La déclaration du gouvernement a été lue par le ministre de l'Intérieur et de la Sécurité, Sidiki Diakité, au sortir d'une réunion sur la situation sécuritaire nationale au palais présidentiel d'Abidjan.

Depuis le début de l'année, plusieurs attaques armées ont ciblé des postes de police et de gendarmerie dans le district d'Abidjan (Bingerville, Songon, Ndotré, Cocody) mais également à l'intérieur du pays (Azaguié, Fresco, Adzopé) sans compter des évasions de prisonniers dans les maisons d'arrêt et de correction de Gagnoa, Aboisso et Katiola ainsi qu'au Palais de Justice d'Abidjan.
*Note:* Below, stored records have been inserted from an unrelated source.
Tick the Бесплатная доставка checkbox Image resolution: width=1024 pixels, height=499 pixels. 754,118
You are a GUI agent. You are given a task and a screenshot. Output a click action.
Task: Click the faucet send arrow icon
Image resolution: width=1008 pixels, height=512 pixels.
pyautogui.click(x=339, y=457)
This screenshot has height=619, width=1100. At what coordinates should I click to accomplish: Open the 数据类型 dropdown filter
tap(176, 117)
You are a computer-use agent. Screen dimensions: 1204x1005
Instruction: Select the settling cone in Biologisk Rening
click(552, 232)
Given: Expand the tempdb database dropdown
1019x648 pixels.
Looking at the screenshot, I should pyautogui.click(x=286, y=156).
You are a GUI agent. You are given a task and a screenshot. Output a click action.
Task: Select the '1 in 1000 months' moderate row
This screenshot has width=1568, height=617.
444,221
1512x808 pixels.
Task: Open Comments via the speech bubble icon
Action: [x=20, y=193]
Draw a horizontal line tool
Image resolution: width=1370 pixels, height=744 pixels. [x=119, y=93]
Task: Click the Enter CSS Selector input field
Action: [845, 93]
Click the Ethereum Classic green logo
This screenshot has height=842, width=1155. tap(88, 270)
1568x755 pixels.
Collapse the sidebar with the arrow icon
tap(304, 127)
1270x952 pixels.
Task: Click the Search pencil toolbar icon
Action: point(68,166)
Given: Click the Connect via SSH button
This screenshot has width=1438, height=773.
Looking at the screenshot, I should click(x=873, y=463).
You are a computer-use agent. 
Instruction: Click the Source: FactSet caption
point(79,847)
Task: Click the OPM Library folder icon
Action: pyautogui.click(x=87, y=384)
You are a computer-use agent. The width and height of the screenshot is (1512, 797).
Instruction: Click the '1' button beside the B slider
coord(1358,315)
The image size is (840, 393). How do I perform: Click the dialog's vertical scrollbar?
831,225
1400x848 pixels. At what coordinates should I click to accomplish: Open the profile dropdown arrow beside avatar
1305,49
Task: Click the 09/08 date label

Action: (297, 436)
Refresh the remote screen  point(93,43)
"Les informations recueillies au cours des enquêtes et des auditions montrent clairement que ces attaques s'inscrivent dans un projet de déstabilisation", affirme le gouvernement qui accuse "des responsables politiques aussi bien à l'intérieur qu'à l'extérieur du pays, plus particulièrement au Ghana".

Des dizaines de milliers de partisans de l'ex-président Laurent Gbagbo ont fui le pays au plus fort de la crise post-électorale de 2010 et bon nombre se sont réfugiés au Ghana voisin.
Le gouvernement présente nommément l'ex-président de la jeunesse du Front populaire ivoirien (FPI, de Laurent Gbagbo), Damana Pickas, en exil au Ghana, et Stéphane Kipré (gendre de Laurent Gbagbo) comme les "instigateurs de ce projet de déstabilisation".
"Ces personnes instrumentalisent et arment certains démobilisés et militaires déloyaux", soutient le gouvernement dans sa déclaration.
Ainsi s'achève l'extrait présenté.